Although often portrayed as “primitive fishes”, modern sharks, skates, and rays are highly derived, specialized fishes that differ dramatically from the abundant, diverse elasmobranchs that dominated marine and even freshwater habitats through much of the Mesozoic. Many traits that characterize elasmobranchs – such as a cartilaginous skeleton, placoid scales, internal fertilization, replacement dentition, and multiple gill slits – appeared early in the 400+million year history of the group. However, modern sharks, skates, and rays exhibit tremendous variation in these and other characteristics, and have developed additional anatomical, life history, and behavioral adaptations that set them apart from bony fishes and make them surprisingly vulnerable to human exploitation. Only in recent years has the uniqueness and vulnerability of elasmobranchs received recognition and adequate attention.

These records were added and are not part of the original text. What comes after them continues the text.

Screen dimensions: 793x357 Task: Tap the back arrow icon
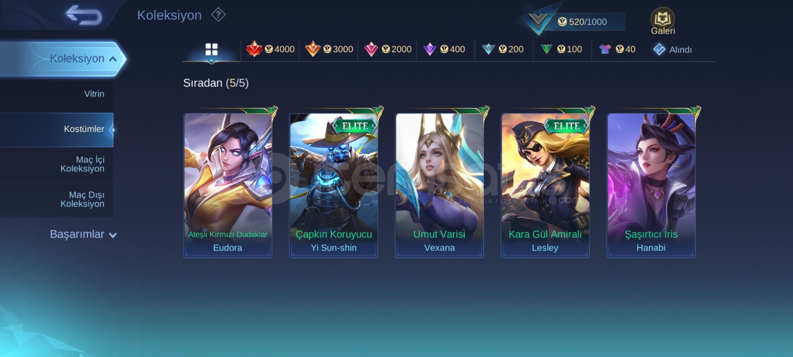pos(84,15)
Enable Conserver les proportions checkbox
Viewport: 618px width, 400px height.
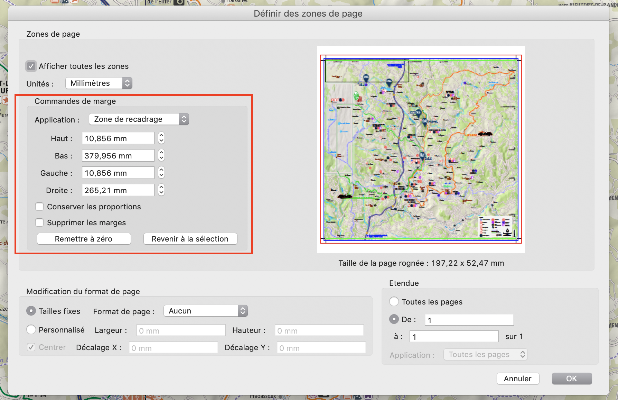(x=40, y=207)
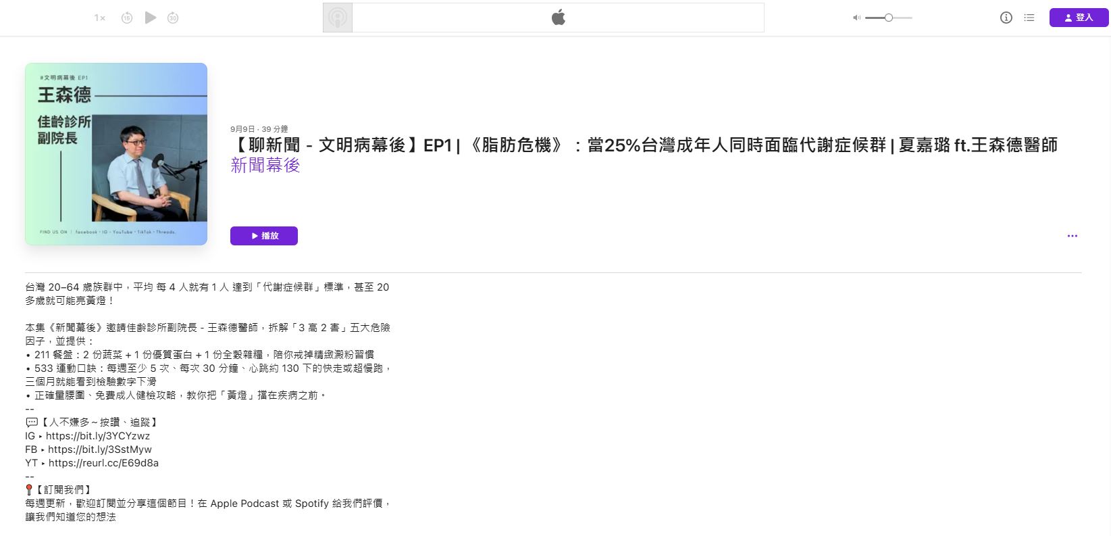
Task: Open the Up Next queue list
Action: coord(1029,18)
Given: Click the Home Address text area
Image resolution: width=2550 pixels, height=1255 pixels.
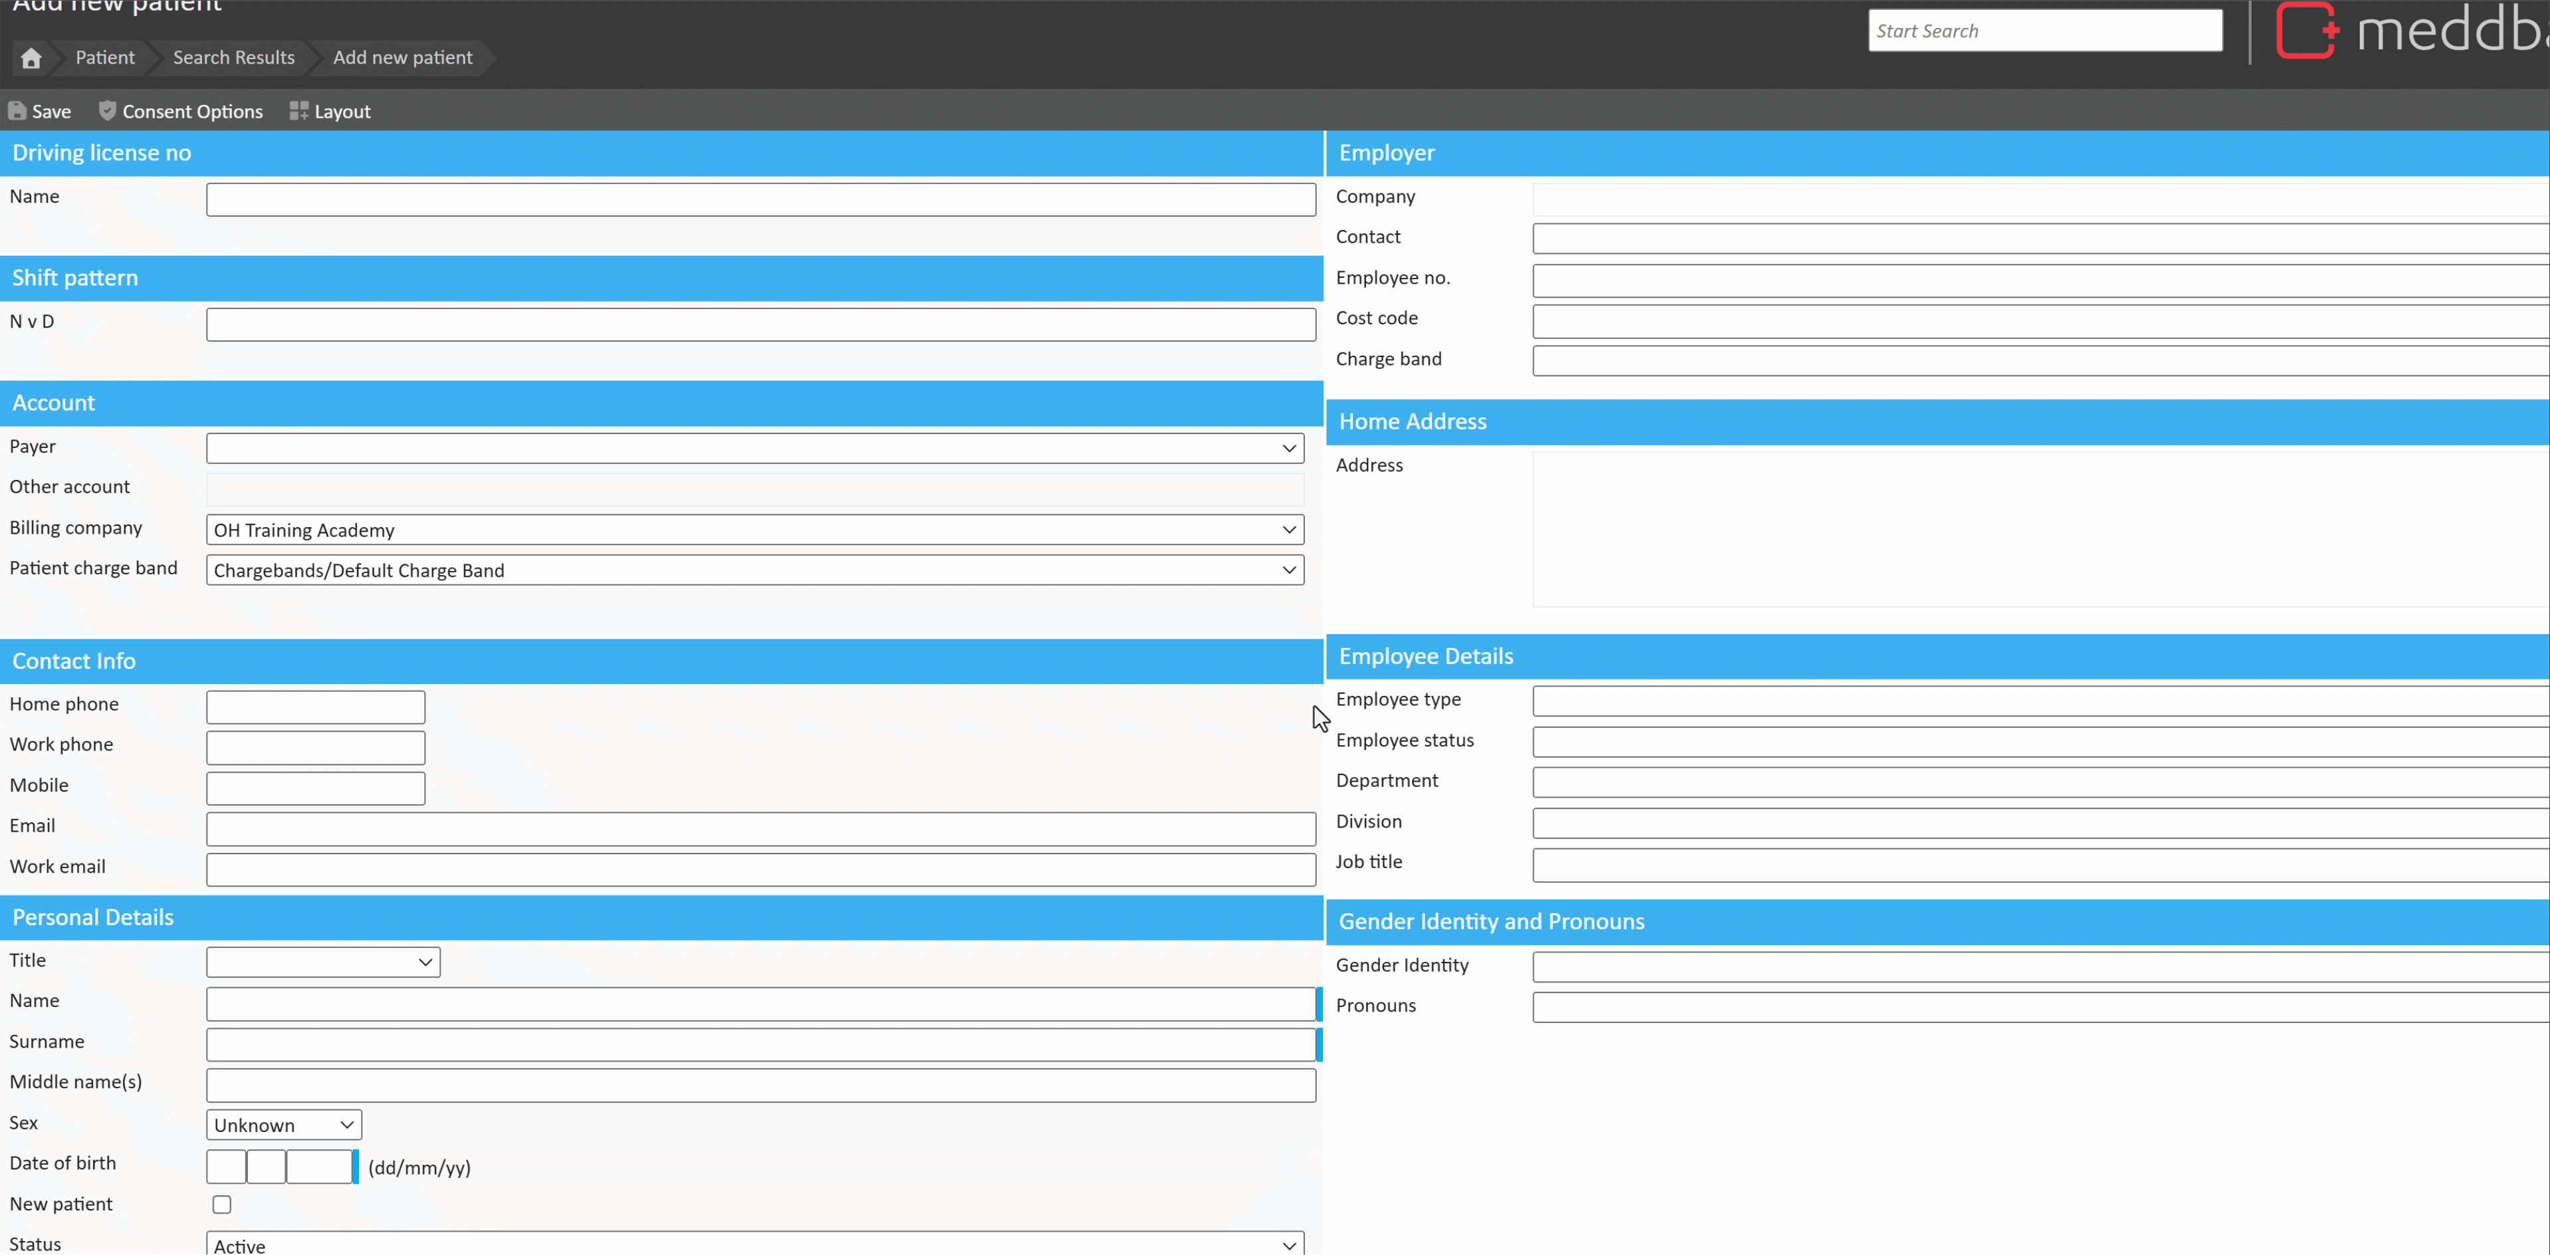Looking at the screenshot, I should [2039, 529].
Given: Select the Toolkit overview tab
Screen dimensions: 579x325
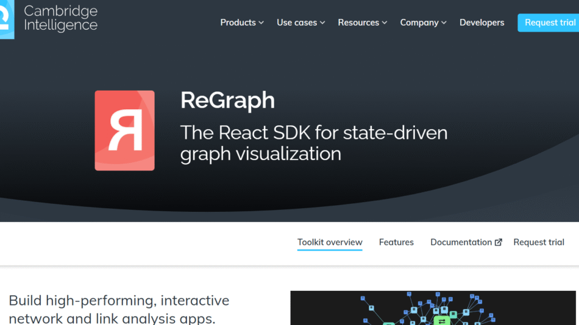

Modern elasmobranchs are generally large (>1 m) predatory fishes with a calcified but seldom ossified skeleton, including distinctive calcified vertebral centra. They differ from bony fishes in that the skull lacks sutures and their teeth are not fused to the jaws but are instead embedded in the connective tissue of the jaws. Teeth, which have the same embryonic origin as and may be derived from placoid scales (see Modifications of scales), are replaced serially; such replacement is less common in osteichthyans. The biting edge of the upper jaw is formed by the palatoquadrate cartilage, rather than by the maxillary or premaxillary bones. The palatoquadrate is free from the braincase, creating a protrusible upper jaw during feeding. The mouth is subterminal (=ventral). Nasal openings are ventral and incompletely divided by a fl ap into incurrent and excurrent portions; bony fishes generally have completely separated, dorsally positioned nasal openings. Fin
rays in elasmobranchs are soft, horny, unsegmented ceratotrichia.
Typical sharks, skates, and rays usually have five, and sometimes six or seven, external gill slits on each side. The first gill slit of elasmobranchs is often modified as aspiracle, supported by the hyoid arch and first functional gill arch. Elasmobranchs lack lungs and gas bladders, but possess large, buoyant livers and spiral valve intestines. Internal fertilization is universal to the group; males possess pelvic fin-derived intromittent organs (myxopterygia or claspers) and females either lay eggs or nourish embryos internally for several months before giving birth. Chloride ions and metabolic waste products in the form of urea and trimethyl- amine oxide (TMAO, an ammonia derivative) are concentrated in the blood and serve in osmotic regulation. A single cloaca serves as an anal and urogenital opening.
Most orders of living chondrichthyans appeared by the Upper Jurassic, and all orders appeared by the end of theCretaceous. Some extant genera have been found in Upper Cretaceous deposits, with little change in some species since the Miocene (Compagno 1990a). Most extant groups have evolutionary histories much younger than actinopterygian and neopterygian fishes (see Advanced jawed fishes II: Chondrichthyes). All non-euselachian elasmobranchs are extinct: cladoselachians died out by the Permo- Triassic transition and xenacanths died out during the Triassic. Ancestral groups such as ctenacanths and hybodonts disappeared during the Mesozoic.
Although some living sharks have morphologies similar to ancestral Paleozoic and Mesozoic species, these similarities reflect convergent design. The modern groups are very different with respect to features of the cranium, vertebral column, fin skeletons, tooth structure, and squamation. The greatest departure from a generalized body form exists in the highly successful batoids, the most advanced of which are the large-brained, filter-feeding manta and devil rays (Mobulinae). Among the sharklike elasmobranchs, the most derived species include the hammerhead sharks (Sphyrnidae), angel sharks (Squatinidae), and saw sharks (Pristiophoridae) (Compagno 2001; Compagno et al. 2005a, 2005b). Shark systematics is an active field and relationships among most groups are well established, although some groups remain unresolved and await further study (de Carvalho 1996; McEachran et al. 1996) (Fig. 12.1).